The First Circuit gave effect to the spirit of China Agritech by prohibiting Painters from proceeding as a class irrespective of whether the prior suit reached a substantive ruling on class certification. Although “the Supreme Court granted certiorari in [China Agritech] to answer the narrow question of whether a putative class member may commence a class action beyond the limitations period upon the district court’s denial of a request for class certification filed within the statute of limitations [] the Court proceeded to provide a broader answer: Its precedents do not ‘so much as hint that American Pipe tolling extends to otherwise time-barred class claims.’”[6]

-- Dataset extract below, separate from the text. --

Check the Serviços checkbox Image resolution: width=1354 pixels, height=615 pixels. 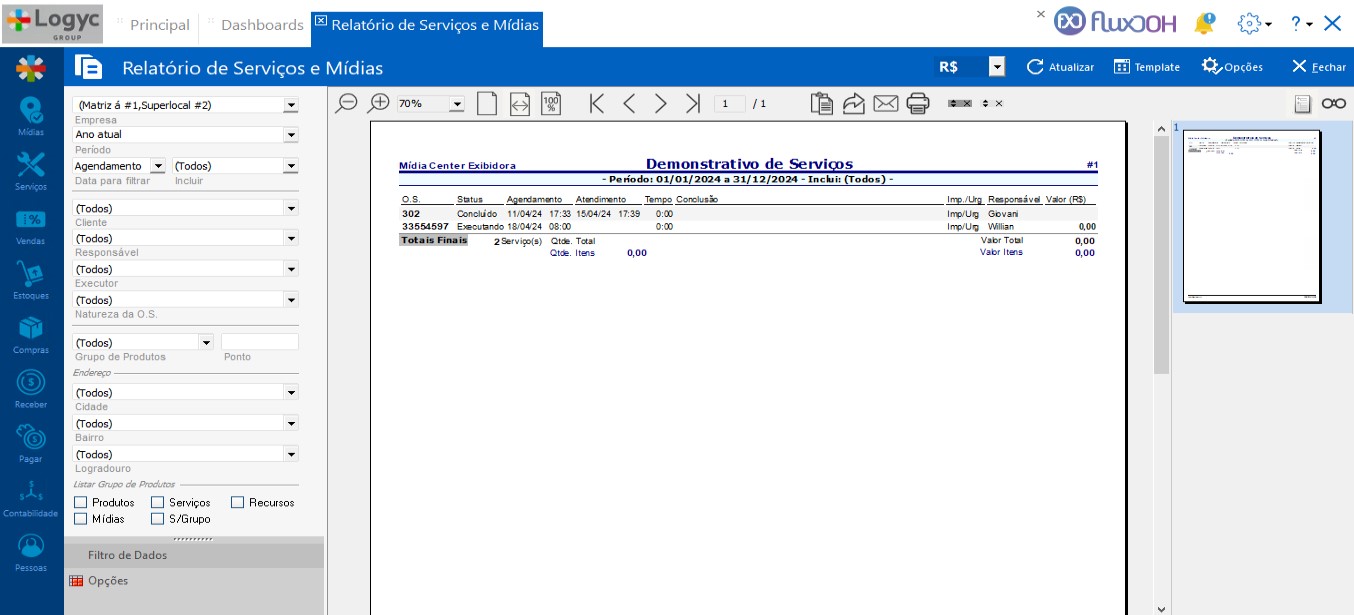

Further, the First Circuit offered pointed language regarding plaintiff’s impermissible attempt to delay the running of the statute of limitations in an effort to save its class claims. Forest argued that Painters was on notice of its potential claims against Forest once the United States unsealed its complaint against Forest regarding similar claims, which unsealing gave rise to the filing of two distinct private class action complaints within the following two weeks.[7] The Court did not sympathize with Painters’ position that the lawsuits did not provide sufficient notice of the claims, admonishing that there is “no case law holding that a statutory limitations period does not start to run until the potential defendant first delivers a gift-wrapped admission of its alleged wrongdoing[, because if] that [were] the rule, very few limitations periods would ever commence, much less conclude.”[8] The First Circuit’s no-nonsense approach echoes the sentiments of China Agritech and further reins in the use of equitable doctrines to sidestep traditional limitations periods.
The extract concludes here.